Task to complete → Give again, word for word, every line in the entries below from the line with "Viewport: 1007px width, 457px height." up to and including the line with "Screen dimensions: 1968x1312", and no other line.
=== Given records ===
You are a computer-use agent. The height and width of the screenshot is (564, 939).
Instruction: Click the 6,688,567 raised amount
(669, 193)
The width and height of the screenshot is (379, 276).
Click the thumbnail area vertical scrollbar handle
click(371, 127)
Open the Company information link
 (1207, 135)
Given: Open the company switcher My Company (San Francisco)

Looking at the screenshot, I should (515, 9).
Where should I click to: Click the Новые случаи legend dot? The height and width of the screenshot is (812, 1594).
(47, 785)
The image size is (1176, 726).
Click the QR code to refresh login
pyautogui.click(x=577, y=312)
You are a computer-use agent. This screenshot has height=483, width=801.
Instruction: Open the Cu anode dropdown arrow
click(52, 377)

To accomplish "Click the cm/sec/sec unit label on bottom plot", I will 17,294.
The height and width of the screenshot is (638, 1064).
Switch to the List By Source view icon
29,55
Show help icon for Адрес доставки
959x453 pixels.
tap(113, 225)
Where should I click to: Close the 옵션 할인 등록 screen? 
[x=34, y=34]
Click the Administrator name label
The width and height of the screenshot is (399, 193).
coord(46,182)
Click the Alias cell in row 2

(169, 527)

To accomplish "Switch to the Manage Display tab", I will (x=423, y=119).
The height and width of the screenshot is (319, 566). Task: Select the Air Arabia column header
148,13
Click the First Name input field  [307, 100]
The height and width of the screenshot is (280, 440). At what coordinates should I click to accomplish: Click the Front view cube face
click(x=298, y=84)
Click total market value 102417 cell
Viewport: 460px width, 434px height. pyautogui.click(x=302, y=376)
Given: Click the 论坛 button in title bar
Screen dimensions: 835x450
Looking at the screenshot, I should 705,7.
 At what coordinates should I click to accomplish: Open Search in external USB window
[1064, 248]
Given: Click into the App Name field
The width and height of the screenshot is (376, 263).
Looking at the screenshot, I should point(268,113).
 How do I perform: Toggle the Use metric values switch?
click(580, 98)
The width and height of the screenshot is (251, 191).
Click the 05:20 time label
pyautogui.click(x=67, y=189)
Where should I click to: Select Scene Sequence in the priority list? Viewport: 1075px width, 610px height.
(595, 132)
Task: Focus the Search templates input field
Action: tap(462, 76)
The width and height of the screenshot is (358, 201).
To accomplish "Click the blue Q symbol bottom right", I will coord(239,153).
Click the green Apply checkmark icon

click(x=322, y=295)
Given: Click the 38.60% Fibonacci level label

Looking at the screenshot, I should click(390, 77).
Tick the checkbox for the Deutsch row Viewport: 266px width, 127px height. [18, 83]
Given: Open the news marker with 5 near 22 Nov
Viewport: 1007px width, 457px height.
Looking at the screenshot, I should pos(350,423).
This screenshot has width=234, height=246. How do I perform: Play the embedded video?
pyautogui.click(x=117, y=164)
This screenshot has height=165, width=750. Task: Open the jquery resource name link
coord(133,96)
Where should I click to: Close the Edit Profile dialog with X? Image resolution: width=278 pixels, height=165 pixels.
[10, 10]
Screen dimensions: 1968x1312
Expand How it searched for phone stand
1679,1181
===
Solution →
Viewport: 1007px width, 457px height.
Looking at the screenshot, I should pos(350,423).
This screenshot has width=234, height=246. How do I perform: Play the embedded video?
pyautogui.click(x=117, y=164)
This screenshot has height=165, width=750. Task: Open the jquery resource name link
coord(133,96)
Where should I click to: Close the Edit Profile dialog with X? Image resolution: width=278 pixels, height=165 pixels.
[10, 10]
Screen dimensions: 1968x1312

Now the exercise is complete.